▶ [やること]:
特殊詐欺の手口を解説した文章を、最後の一文の後から書き継いでもらえますか？

▶ [掲載文]:
⁂

認知状況の推移
親族を騙り現金などをだまし取る手口はオレオレ詐欺と呼ばれていましたが、この他「架空請求詐欺」「融資保証金詐欺」「還付金詐欺」などを総称して、平成16年に警察庁が「振り込め詐欺」と命名。その後、金融商品取引やギャンブル必勝法情報提供なども加わり「特殊詐欺」と総称されるようになりました。
平成29年 被害総額
394億7487万491円
もう古いと思われがちな「オレオレ詐欺」ですが、手口がより巧妙になり、被害額はいまだに最大です。また、手っ取り早いという一面から、少年の犯行が増加しているのも要因になっています。減少しているのは「還付金詐欺」で、ATMでの利用制限を設けたり、高齢者への配慮が功を奏しています。
出典:ともに警察庁「特殊詐欺認知・検挙状況等(平成29年・確定値)」による。
息子を装い、金銭を騙し取る手口として広まったいわゆる「オレオレ詐欺」。もう古いと思われるかもしれませんが、現在も特殊詐欺のなかで、最も被害を生んでいる方法なのです。
そもそも特殊詐欺は技術や環境の変化によって〝進化〟を遂げ、さまざまな手口が登場しています。「オレオレ」と親族を騙るものから、金融機関や交際あっせんなど、業者を装った手法が現れているのです。
インターネットとメールの普及によって増えたのが、架空請求や電子マネーを購入させる手口で、特にそうしたツールに不慣れなお年寄りが「未納」や「訴訟」または「警察」や「裁判」などといった文言を目にすると、気持ちに余裕がなくなり、判断力を失って被害にあいやすくなります。

⁂

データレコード
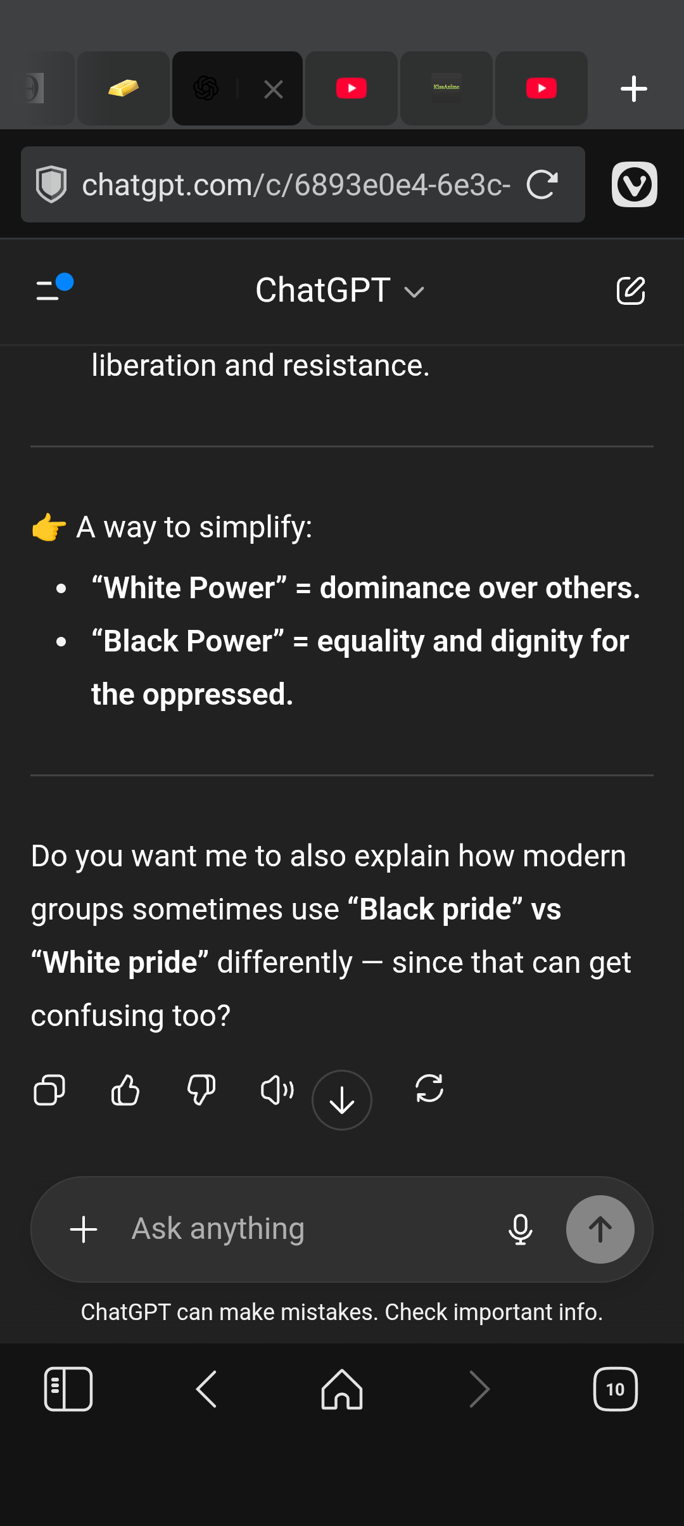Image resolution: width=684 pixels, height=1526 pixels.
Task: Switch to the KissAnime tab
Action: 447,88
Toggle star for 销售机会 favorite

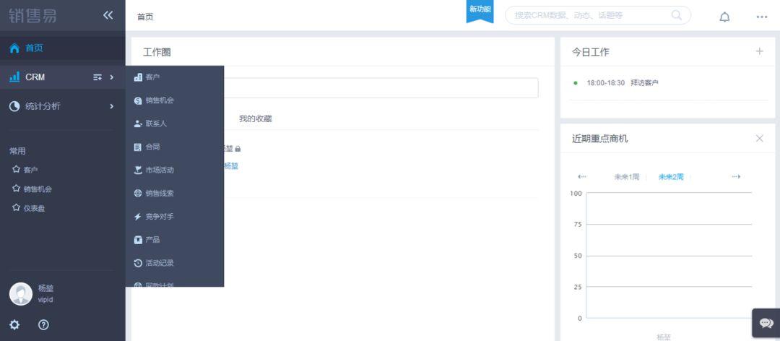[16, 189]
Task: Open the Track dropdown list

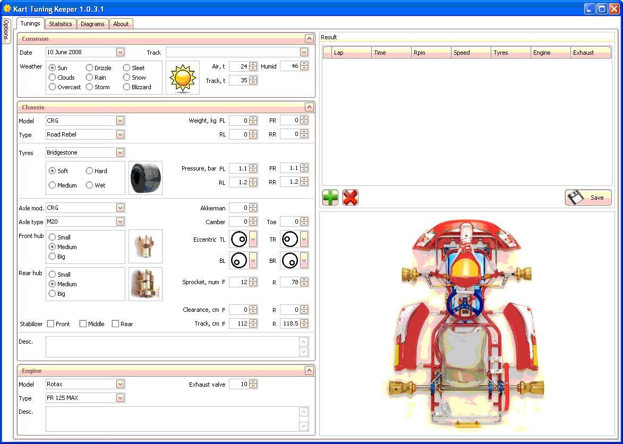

⁂

▶ [回答は以下]:
では、特殊詐欺の被害を防ぐにはどうするべきか。次々と現れてくる手口を知ることで、身を守ることが求められます。また、個人だけではなく、親族や地域といった周囲の
人々も高齢者を見守る意識が大切です。
特殊詐欺とは?
振り込め詐欺
オレオレ詐欺
「携帯電話を落とした」「株に手を出して失敗した」
電話を利用して親族や警察官等を装って現金やキャッシュカードなどをだまし取る詐欺。日をおいて接触する場合もあり。
架空請求詐欺
「サイト利用料金が未納」「裁判手続きとなります」
郵便、インターネット等を利用して架空の事実を口実とした料金請求文書等を送付して、現金を口座に振り込ませるなどする詐欺。
融資保証金詐欺
「簡単な審査で融資を受けられる」「担保不要」
実際に融資する意思がないにもかかわらず、融資する旨の文書を送付して保証金名目で現金を口座に振り込ませるなどする詐欺。
還付金等詐欺
「医療費の過払い金があります」「年金が一部未払いです」
税金還付等に必要な手続を装って被害者にATMを操作させ、口座間送金により財産上の不法な利益を得る詐欺。
振り込め類似詐欺
金融商品等取引名目
「A社の株は間違いなく上がります」「貴重な品物でなかなか手に入らない」
実際には対価ほどの価値がない未公開株、社債等の有価証券や外国通貨等又は全く架空の有価証券等について電話やダイレクトメール等により虚偽の情報を提供し、その購入名目で金銭をだまし取る詐欺。
ギャンブル必勝情報提供
「ロト6の当選番号がわかる」「選ばれた方のみ情報提供」
不特定の者に対してパチンコ攻略法等の虚偽の情報を提供するなどした上で、会員登録料や情報料等の名目で金銭をだまし取る詐欺。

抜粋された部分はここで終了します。